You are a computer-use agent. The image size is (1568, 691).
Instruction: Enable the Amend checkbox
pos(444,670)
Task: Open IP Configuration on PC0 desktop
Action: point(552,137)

--- PROBLEM TO WORK ON ---
Copy every entry above word for word, keeping each line as it appears.

--- WORKED ANSWER ---
You are a computer-use agent. The image size is (1568, 691).
Instruction: Enable the Amend checkbox
pos(444,670)
Task: Open IP Configuration on PC0 desktop
Action: point(552,137)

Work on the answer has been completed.